Mario, mirándose los zapatos, pronunció su nombre con un hilillo de voz gutural apenas inteligible y sin despegar los labios.
- Se llama Mario –tradujo don Alejandro.
- ¿Es que tienes vergüenza, pillín? ¿eh? Ya eres mayor para eso, ¿no? ¿Cuántos añitos tienes?
Mario alzó su mano derecha, escondiendo el dedo pulgar tras las falanges de los otros cuatro dedos, que permanecieron un rato estirados.
- ¡Cuatro años! ¡Pero si estás hecho un mozalbete! ¿Y ya vas a la escuela?

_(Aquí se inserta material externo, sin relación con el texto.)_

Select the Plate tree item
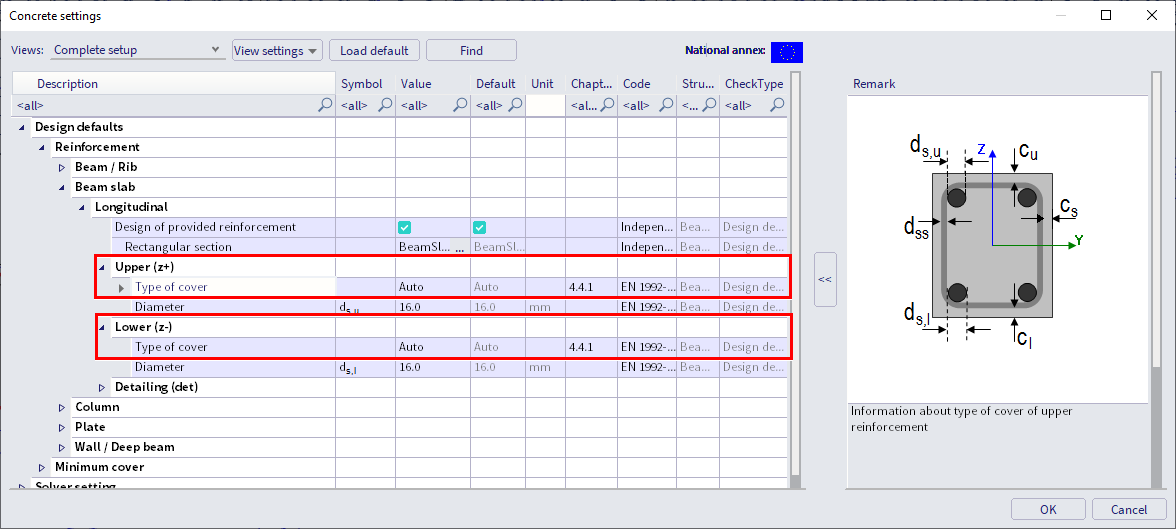 (90, 427)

- No, pero ya sé leer –se arrancó Mario algo molesto y con considerable desenvoltura.
La directora se regocijó al escuchar por vez primera aquella vocecilla e irrumpió en una risa aguda y arpegiada, con obvias pretensiones líricas, que podrían evocar, por poner un modelo operístico, las espontáneas carcajadas de la licenciosa Violetta Valéry, la traviata verdiana. Aquella estentórea risotada debió divertir bastante al muchacho, puesto que fueron muchísimas las veces que la volvió a rememorar durante los años venideros. Mario Sócrates, casi medio siglo después, tumbado boca arriba sobre la cama, trataría de imitarla.

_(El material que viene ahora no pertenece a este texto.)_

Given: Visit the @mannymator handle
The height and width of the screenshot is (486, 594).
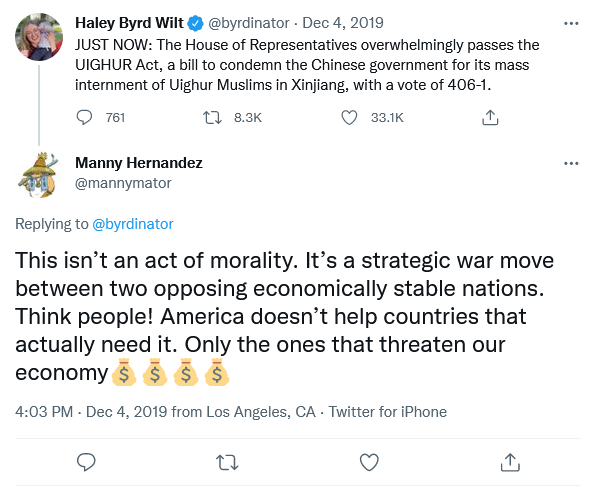Looking at the screenshot, I should click(x=123, y=183).
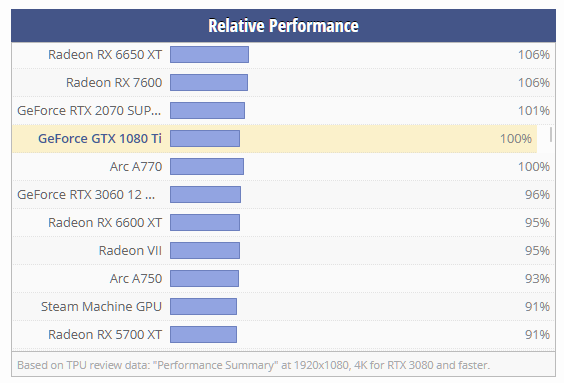Click the 93% value for Arc A750
Viewport: 564px width, 383px height.
pos(537,279)
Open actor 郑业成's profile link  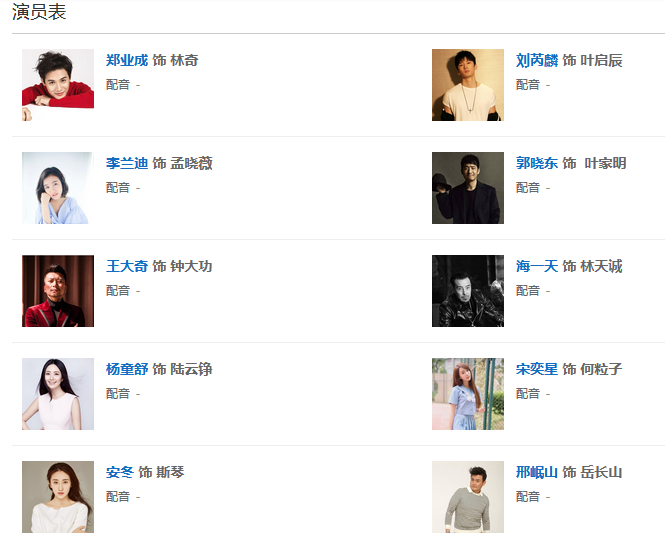tap(127, 61)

Aquella primera visita a la biblioteca fue inolvidable. Como Virgilio a Dante, doña Minerva guió a Mario a través de las más profundas entrañas de aquel edificio. Visitaron la hemeroteca, donde pudieron contemplar periódicos centenarios; el depósito, que albergaba manuscritos únicos; el archivo, los registros, los talleres de encuadernación y restauración, donde había dos obreros que trabajaban con tal habilidad y maestría que deslumbraron al pequeño. A ratos, doña Minerva se dirigía a don Alejandro, de cuya conversación se desgajaban palabras confusas a los oídos de Mario: allí escuchó el chico por primera vez palabras como códice, crestomatía o incunable, y, aunque no llegaba a tener conciencia de lo que podían significar tales términos, se obstinó en memorizarlos. Cuando por fin se despidieron, doña Minerva chantajeó a Mario ofreciéndole un libro de regalo a cambio de un beso. El niño agarró el libro con descaro y lo apretó en su regazo antes de ofrecerse a besar a la directora, acción que, aunque incomodó algo a don Alejandro, terminó de enternecer a la sexagenaria solterona.